[E-Lang] Java 2 "Security" (was: Re: WelcomeChrisSkalkaandScottSmith of Johns Hopkins)

David Wagner daw@mozart.cs.berkeley.edu
1 Feb 2001 05:57:41 GMT


Tyler Close wrote:
>Writing interesting collaborative
>software is about creating much more interesting authority flows. One
>of the simpler ones is the "once-only" authority. Carol is authorized
>to use Bob once, but after that use the authority goes away.

One way to provide this level of functionality, in either a capability
system or an ACL system, is to use "proxies".  We write a daemon that
will run in the background; when it receives a request, it will forward
that request to Bob and then self-destruct.  The daemon can incorporate
an access control mechanism to make sure that only Carol can invoke
the daemon (and we can use either an ACL or a capability to enforce this).

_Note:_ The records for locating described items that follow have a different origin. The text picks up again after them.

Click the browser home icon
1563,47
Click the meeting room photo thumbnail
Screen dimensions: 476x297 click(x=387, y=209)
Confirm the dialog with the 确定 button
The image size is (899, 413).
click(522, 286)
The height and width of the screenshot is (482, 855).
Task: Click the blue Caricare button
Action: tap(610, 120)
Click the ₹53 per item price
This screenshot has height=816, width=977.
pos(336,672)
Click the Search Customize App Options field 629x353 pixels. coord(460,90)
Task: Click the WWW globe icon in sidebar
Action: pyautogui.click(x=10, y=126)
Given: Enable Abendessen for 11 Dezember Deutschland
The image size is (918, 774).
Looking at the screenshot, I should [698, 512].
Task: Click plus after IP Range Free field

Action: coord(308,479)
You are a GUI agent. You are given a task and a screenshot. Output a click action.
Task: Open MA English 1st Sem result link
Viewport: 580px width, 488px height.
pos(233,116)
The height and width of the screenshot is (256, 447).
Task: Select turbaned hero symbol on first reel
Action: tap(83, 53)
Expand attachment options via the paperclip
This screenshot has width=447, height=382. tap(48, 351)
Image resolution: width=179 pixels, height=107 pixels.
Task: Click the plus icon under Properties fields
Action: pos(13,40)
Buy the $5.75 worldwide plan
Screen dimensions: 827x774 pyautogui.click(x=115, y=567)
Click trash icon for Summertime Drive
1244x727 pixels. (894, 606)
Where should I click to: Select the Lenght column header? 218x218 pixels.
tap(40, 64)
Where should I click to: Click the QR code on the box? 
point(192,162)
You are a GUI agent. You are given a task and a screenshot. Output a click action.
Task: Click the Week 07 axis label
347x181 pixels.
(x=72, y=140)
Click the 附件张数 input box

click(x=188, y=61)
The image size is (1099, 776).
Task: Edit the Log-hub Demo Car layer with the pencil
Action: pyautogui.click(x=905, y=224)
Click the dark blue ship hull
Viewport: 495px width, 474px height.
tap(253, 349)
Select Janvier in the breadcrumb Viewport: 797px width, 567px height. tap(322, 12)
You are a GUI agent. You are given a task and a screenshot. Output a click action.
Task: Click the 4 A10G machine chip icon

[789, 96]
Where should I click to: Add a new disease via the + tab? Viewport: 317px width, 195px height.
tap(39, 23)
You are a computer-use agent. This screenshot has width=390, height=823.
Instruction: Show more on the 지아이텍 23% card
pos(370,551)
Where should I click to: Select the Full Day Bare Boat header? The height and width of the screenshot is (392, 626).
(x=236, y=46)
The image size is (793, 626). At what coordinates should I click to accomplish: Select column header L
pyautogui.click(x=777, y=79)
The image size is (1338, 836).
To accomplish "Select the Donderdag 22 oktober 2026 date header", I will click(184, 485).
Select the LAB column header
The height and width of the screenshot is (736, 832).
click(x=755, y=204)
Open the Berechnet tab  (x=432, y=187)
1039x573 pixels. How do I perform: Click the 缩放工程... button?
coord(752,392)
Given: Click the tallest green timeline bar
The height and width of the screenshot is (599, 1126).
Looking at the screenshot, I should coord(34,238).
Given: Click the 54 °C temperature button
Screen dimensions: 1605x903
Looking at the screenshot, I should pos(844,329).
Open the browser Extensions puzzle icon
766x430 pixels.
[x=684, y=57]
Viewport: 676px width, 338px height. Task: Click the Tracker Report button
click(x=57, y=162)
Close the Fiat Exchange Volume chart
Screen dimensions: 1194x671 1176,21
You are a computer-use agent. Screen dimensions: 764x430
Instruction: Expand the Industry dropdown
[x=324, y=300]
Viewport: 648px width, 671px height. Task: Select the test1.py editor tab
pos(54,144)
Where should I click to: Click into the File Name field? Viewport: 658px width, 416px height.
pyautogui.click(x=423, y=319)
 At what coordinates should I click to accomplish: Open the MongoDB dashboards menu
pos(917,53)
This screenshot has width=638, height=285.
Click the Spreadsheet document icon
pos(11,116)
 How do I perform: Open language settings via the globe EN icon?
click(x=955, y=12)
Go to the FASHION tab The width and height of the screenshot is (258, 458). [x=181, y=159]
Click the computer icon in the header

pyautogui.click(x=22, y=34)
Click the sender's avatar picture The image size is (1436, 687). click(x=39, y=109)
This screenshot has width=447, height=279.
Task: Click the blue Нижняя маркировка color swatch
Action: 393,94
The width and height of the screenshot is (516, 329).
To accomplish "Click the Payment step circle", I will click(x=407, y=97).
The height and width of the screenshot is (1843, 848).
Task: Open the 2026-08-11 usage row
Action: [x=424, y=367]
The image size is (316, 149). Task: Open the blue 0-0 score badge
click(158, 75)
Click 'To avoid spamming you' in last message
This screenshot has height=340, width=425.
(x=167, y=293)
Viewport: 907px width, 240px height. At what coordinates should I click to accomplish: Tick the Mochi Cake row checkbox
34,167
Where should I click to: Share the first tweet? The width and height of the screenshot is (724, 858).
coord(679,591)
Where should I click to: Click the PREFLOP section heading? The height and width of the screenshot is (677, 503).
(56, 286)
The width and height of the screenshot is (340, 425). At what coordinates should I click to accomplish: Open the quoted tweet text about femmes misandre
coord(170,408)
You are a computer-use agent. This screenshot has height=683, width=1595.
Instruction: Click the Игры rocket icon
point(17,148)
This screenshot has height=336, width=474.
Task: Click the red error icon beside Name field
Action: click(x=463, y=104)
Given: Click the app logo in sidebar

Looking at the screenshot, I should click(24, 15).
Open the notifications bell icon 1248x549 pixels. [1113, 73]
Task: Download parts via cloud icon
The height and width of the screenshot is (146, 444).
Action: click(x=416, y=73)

You may also find Nikita Borisov's work on active certificates of
interest in this respect.

>More interesting scenarios are when the ability to use one right is
>contingent upon giving up others.

There's no reason that an ACL system can't export this functionality.
ACL's are a way of structuring how you store the access control matrix;
you can implement either a very limited or a very rich API for modifying
the access control matrix, as you see fit.  Adding this stuff to the API
might not be the best design approach, though, because it's not clear
whether you want such a complicated API.  One alternative is to use
"proxies" as above to enforce the semantics you want.